WHAT TO DO »
• A. Shorten the paragraph of the Bush column that begins "Those who supported the president's decision" into a brief list that keeps its main facts.
• B. In the Bush column, whose description of the presidential office is "elected monarch"?
• C. Carry on the Bush column from the point where it stops.

EXTRACTED TEXT »
..............................

The Bush fantasies that are
guiding history By Stephen Graubard
Published: February 2 on www.ft.com
To visit Washington in the fortnight after George II's inauguration is to
know that the chasm separating the US from Europe is vast. Here in the
imperial capital, there is talk only of Iraq; Europe, Asia and Africa
scarcely exist.
Those who supported the president's decision to invade Iraq on the
basis of taking out Saddam Hussein's supposed weapons of mass destruction,
now defend it by dwelling on the destruction of Saddam's regime and the
happy outcome of Iraq's elections. Two former Republican secretaries of
state, George Shultz and Henry Kissinger, warn that the American forces
must be kept there; to leave precipitously would be to court catastrophe
in the Middle East - shades of arguments once used to explain why a rapid
retreat from Vietnam would lead to disaster throughout south-east Asia.
Because the White House fortress is closed to all who doubt the wisdom
of its policies, rumours fly of what at least some in the Pentagon believe
is now required: an early retreat from a "war" that cannot be
won. These are words no one dares utter in the presence of the true
believers, courtiers and pseudo-warriors, who insist that the pledges made
by the "elected monarch" - Theodore Roosevelt's description of
the presidential office - must be taken seriously.
George W. Bush, more than Franklin Roosevelt or Ronald Reagan - all
presidents who tried to reshape the international order - insists there is
no time more perilous than the present, no period more propitious for
making fundamental change throughout the world. In the president's skewed
version of history, the dangers posed by Adolf Hitler and Joseph Stalin
fade beside the far greater hazards created by terrorists. The military
policies that led to the defeat of the Nazis and the diplomatic strategies
that brought down the Soviet Union are never alluded to by a monarch
intent on creating a "new world order" - a phrase Mr Bush
avoids, recalling its use by his ill-starred father.

..............................

DATASET CONTENT »
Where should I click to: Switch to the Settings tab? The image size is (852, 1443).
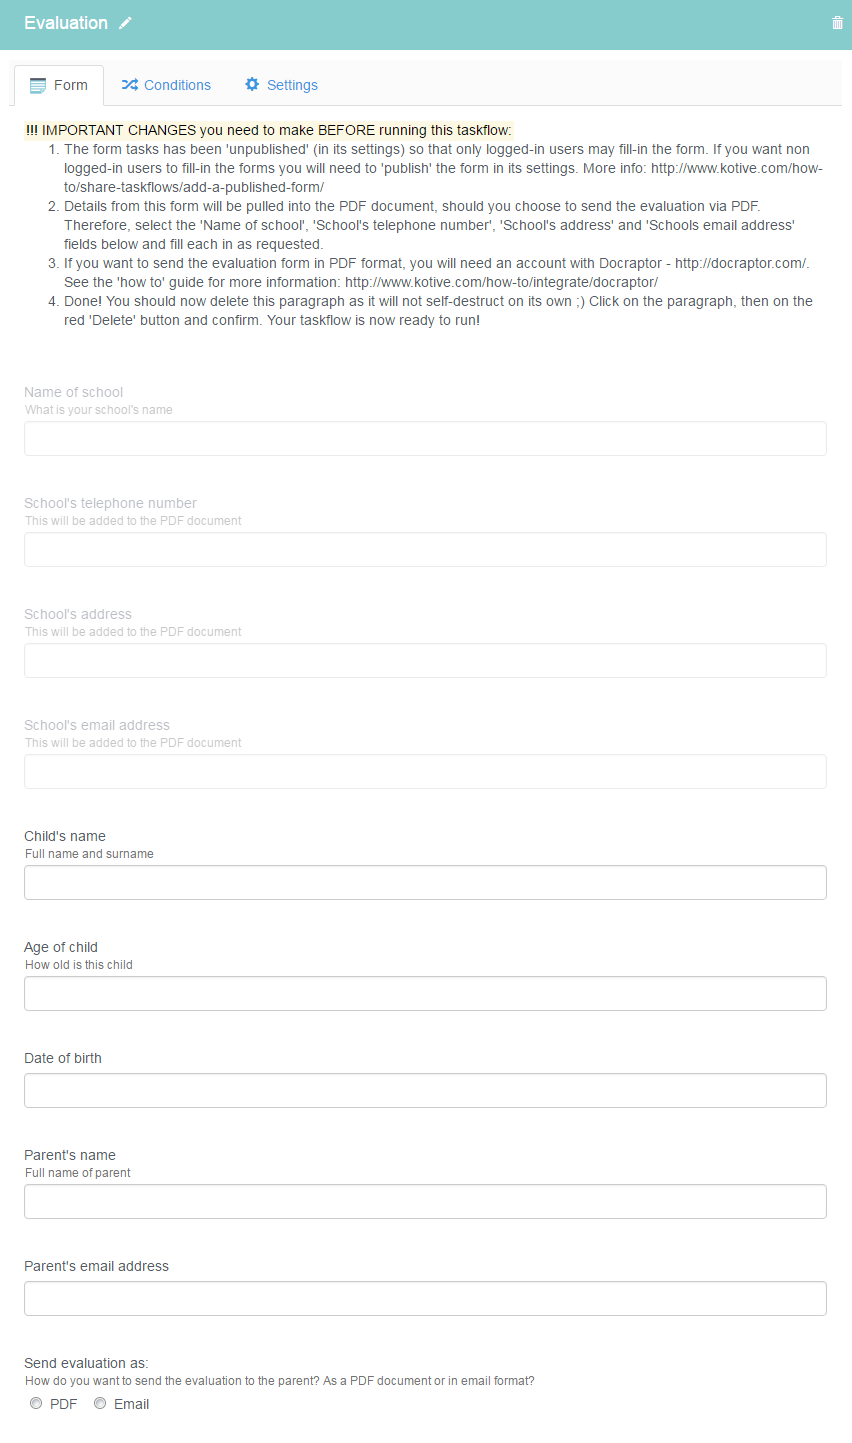click(281, 85)
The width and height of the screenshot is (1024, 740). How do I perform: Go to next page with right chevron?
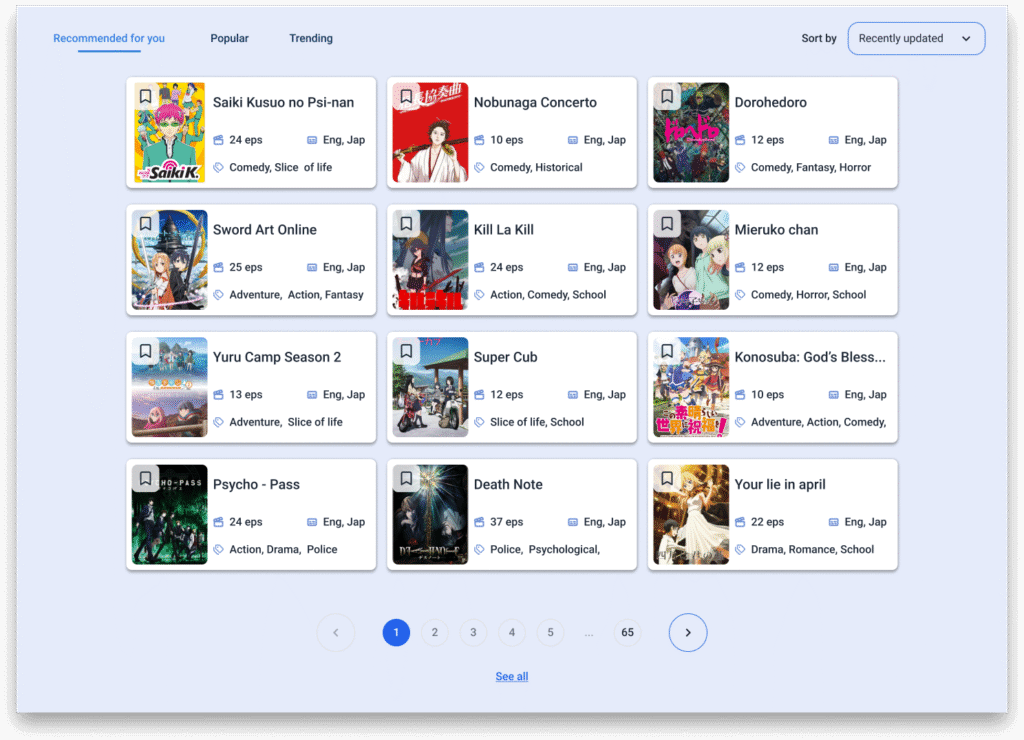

..............................

EXERCISE ANSWERS »
• A.
- Supporters of the Iraq invasion, first justified by Saddam Hussein's supposed weapons of mass destruction, now defend it by pointing to the fall of his regime and the successful Iraqi elections.
- Former Republican secretaries of state George Shultz and Henry Kissinger warn that American forces must stay, because a hasty exit would invite catastrophe in the Middle East.
- Their argument echoes the earlier claim that a rapid retreat from Vietnam would bring disaster across south-east Asia.

• B. Theodore Roosevelt's.

• C.
Many in Washington know there is no strategy for realising the
objectives set forth by the president on January 20. The knowledge of
radical Islam in the US remains primitive and rhetorical. The Bush
administration has undertaken nothing analogous to the efforts made to
understand the Soviet Union in the time of Harry Truman, Dwight
Eisenhower, John Kennedy, Lyndon Johnson, Richard Nixon and Gerald Ford.
The federal government has yet to engage the leading independent
think-tanks or universities to encourage them to discuss the context of
foreign policy as it has been transformed by recent events. America once
prided itself on helping instruct the world about arms control, and on how
that knowledge helped contain the Soviet Union. There is no comparable
command of the problems represented by terrorism.
For those who can recall a time when foreign leaders were able to
contribute to US foreign policy, it is obvious that no such statesmen
exist today. The efforts of Tony Blair, the prime minister, to influence
the president have had little effect. Similarly, the opinions of leaders
in France, Germany, Russia, China and Japan do not weigh heavily with
those who serve Mr Bush, and the country's traditional alliances are at
risk. None of these conditions is significantly altered by America's
success in enabling so many Iraqis to troop to the polls on January 30.
The administration has a habit of prophesying difficulty and disaster
and then claiming to have averted it by its firm resolve. Still, when a
scholar as distinguished as John Lewis Gaddis argues in Foreign Affairs
journal that the challenge to the president is to prove himself a
latter-day Bismarck, exchanging his "shock and awe" policies for
ones based on "attention to detail", it is clear that the
tolerance of Mr Bush registered in the November elections is not extinct,
even among academics.
The myths about the current president are of a greater order than those
of other recent presidents whose talents were sometimes exaggerated. The
king's courtiers, experts in spin, remain in full control.
Nonetheless, in the imperial capital, no less than abroad, doubts exist
about Mr Bush's first-term accomplishments. The auguries for his second
term, given the record of most 20th-century presidencies, are scarcely
more favourable. Mr Bush may in time choose to take roads different from
those in the past but the indications are that he will simply persist with
his utopian fantasies.
The writer is emeritus professor of history at Brown University and
author of The Presidents: The Presidency from Theodore Roosevelt to George
W. Bush (Allen Lane)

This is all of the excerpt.